ABOUT THIS EXERCISE: Rewrite the lines below, putting "screen capture" in place of every "screenshot" and keeping everything else the same. Leave the pictures out.

[Dataset entries]

--

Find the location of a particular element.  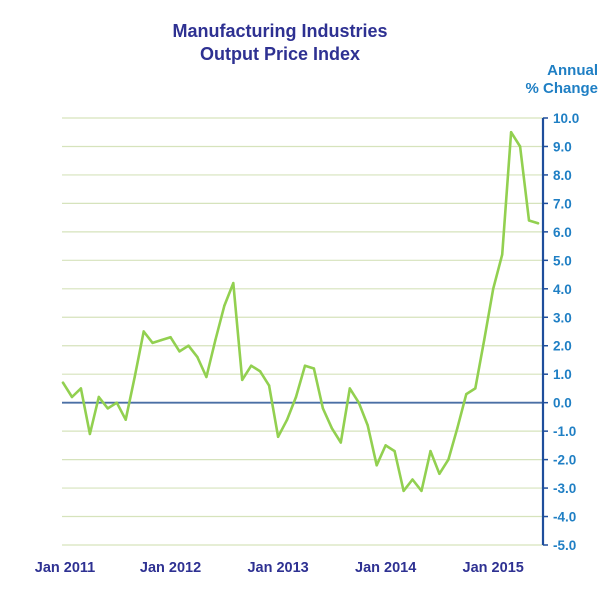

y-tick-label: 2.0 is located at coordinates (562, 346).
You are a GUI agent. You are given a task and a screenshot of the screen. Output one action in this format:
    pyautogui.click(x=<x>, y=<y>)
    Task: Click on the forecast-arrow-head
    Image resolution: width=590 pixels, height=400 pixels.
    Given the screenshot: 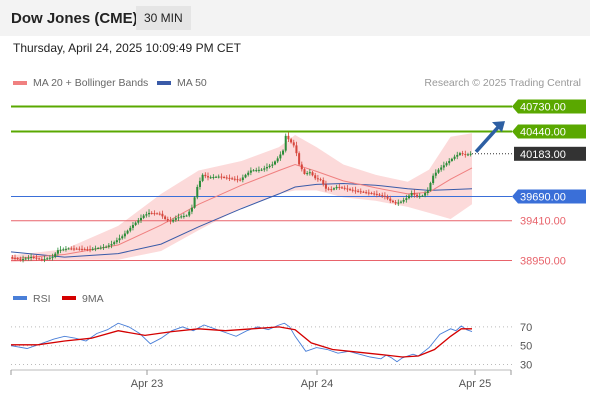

--

WRITTEN SOLUTION:
Find the location of a particular element.  

y-tick-label: 2.0 is located at coordinates (562, 346).
You are a GUI agent. You are given a task and a screen capture of the screen. Output one action in this format:
    pyautogui.click(x=<x>, y=<y>)
    Task: Click on the forecast-arrow-head
    Image resolution: width=590 pixels, height=400 pixels.
    Given the screen capture: 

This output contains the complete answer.